Para a presidente do Conselho Regional de
Administração, CRA/RN e servidora desde 1984,
Ione de Macedo Salem, a gestão pública passa
por uma reconstrução de políticas e modelos
que fazem parte de diversas iniciativas do governo e da sociedade,
com políticas voltadas para o cidadão. “A
sociedade exige uma gestão voltada para o cidadão
com uma política que vise qualidade e transparência
do serviço público, além da profissionalização
dos serviços, sem atitudes amadoras e servidores voltados
para a ética, cidadania e espírito público”,
explica.
Outro ponto levantado por Ione Salem diz
respeito aos inúmeros concursos realizados nos últimos
anos. “O novato chega com novo gás, mas se o
ambiente é acomodado, ele tende a se adaptar ao ambiente
e aos vícios do trabalho. Por outro lado, se encontra
um planejamento estratégico implantado e controlado
através de indicadores de desempenho, o serviço
será bem realizado. O governo de Minas Gerais é
um exemplo do que falo”, comenta.
De acordo com a administradora, falta de
planejamento e comprometimento dos gestores públicos
geram outros empecilhos no bom desempenho do serviço
público. “Esses dois fatores engessam nosso trabalho.

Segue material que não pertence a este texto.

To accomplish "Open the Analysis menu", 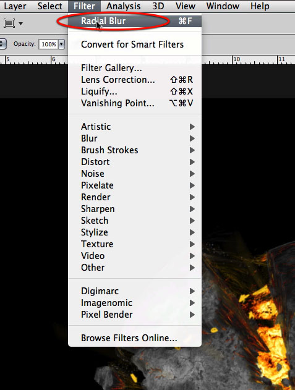I will [123, 6].
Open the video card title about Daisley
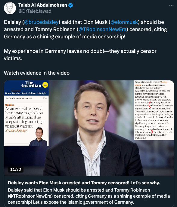This screenshot has width=177, height=207. [x=84, y=183]
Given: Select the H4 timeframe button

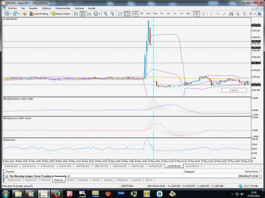Looking at the screenshot, I should coord(168,14).
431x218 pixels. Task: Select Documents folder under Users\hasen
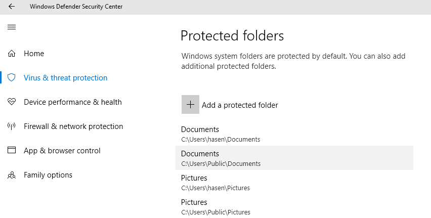coord(221,134)
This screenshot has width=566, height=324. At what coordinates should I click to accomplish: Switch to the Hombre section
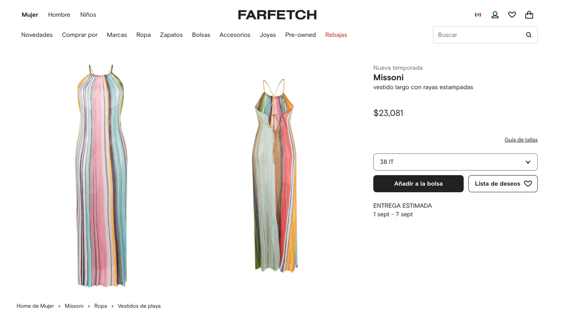pos(59,15)
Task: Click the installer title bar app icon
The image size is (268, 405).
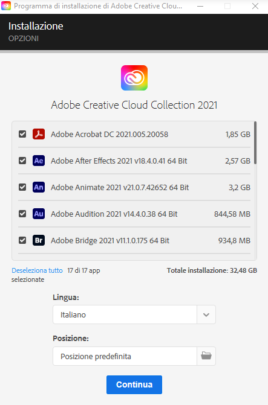Action: [x=6, y=6]
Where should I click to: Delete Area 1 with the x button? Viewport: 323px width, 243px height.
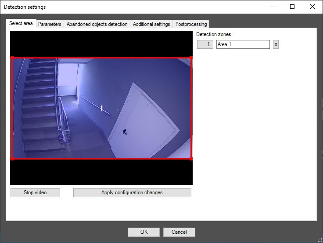tap(276, 44)
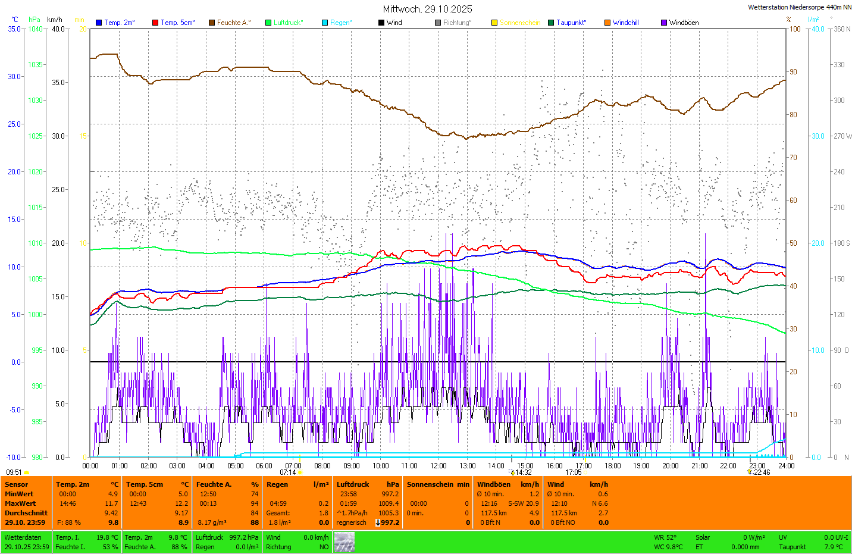
Task: Click the Richtung legend label
Action: (x=457, y=23)
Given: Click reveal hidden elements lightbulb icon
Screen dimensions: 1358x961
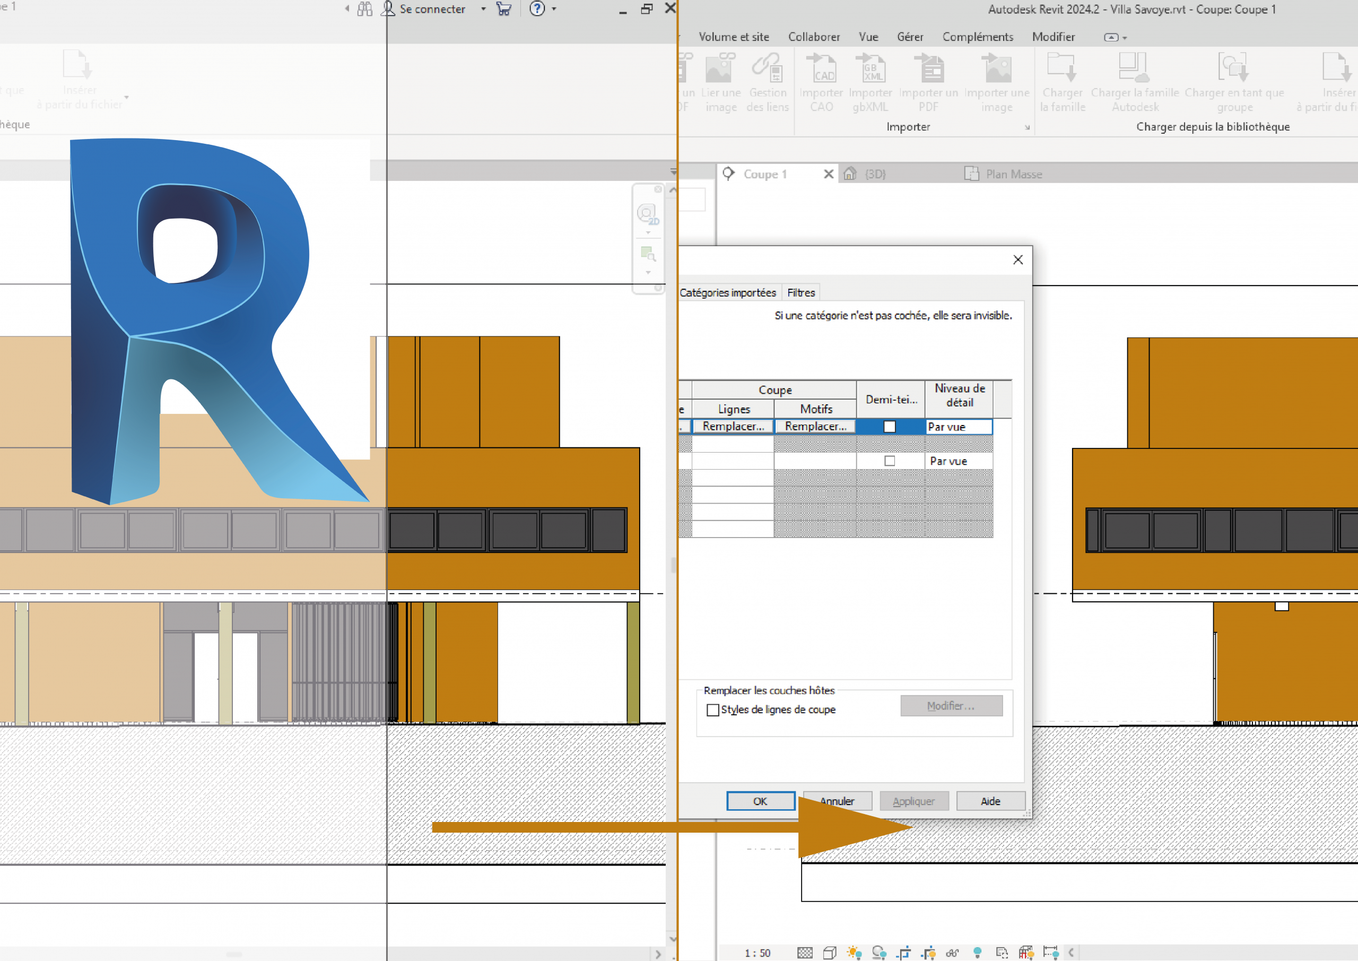Looking at the screenshot, I should 977,953.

As competências do servidor têm que estar claras
e definidas para que o trabalhador saiba qual o seu papel
de fato. Mas acima de tudo, hoje há mais transparência,
trabalho em redes, participação maior da sociedade
e política sustentável independente do governante”,
comenta.
A mesma opinião tem Alberto da Silva
Moura, presidente do Sindicato dos Servidores da Caern de
Água e Esgoto e Meio Ambiente do RN, Sindagua/RN. “A
postura está mudando porque a sociedade está
cobrando mais, principalmente em serviços essenciais,
já que ela tem vários mecanismos de cobrança
e isso força o funcionário a ser o verdadeiro
servidor público”, afirma.
Como prova da boa atuação do
servidor, segundo Alberto Moura, é a apresentação
de um modelo de gestão de curto, médio e longo
prazo apresentado pela entidade na qual preside, com o objetivo
de profissionalizar a gestão. “Queremos fazer
uma gestão compartilhada. O Conselho de Administração
da empresa deve ter representação dos trabalhadores
para discutir políticas de saneamento. Os servidores
sugeriram o modelo para que haja continuidade, independente
do governante”, diz.
Entidades farão
uma mobilização no Centro
Para comemorar o Dia do Servidor Público,
sindicatos como o SindSaúde, Conlutas e Intersindical
farão mobilização na rua João
Pessoa, no Centro da Cidade, em Natal.
Segundo o servidor federal, diretor do Sindicato
dos Trabalhadores do Serviço Público Federal
e integrante da executiva da Central Sindical Conlutas, Nilvam
Rodrigues da Silva, o evento tem como objetivo a defesa do
serviço público. Na ocasião, haverá
coleta de assinaturas para um abaixo assinado contra a terceirização
na área da saúde, intervenções
dos movimentos sindicais com carro de som e panfletagem. “Faremos
a mobilização para resgatar a autoestima do
servidor que sempre é criticado. Estamos tentando defendê-lo”,
explica Nilvam Rodrigues da Silva, servidor há 23 anos.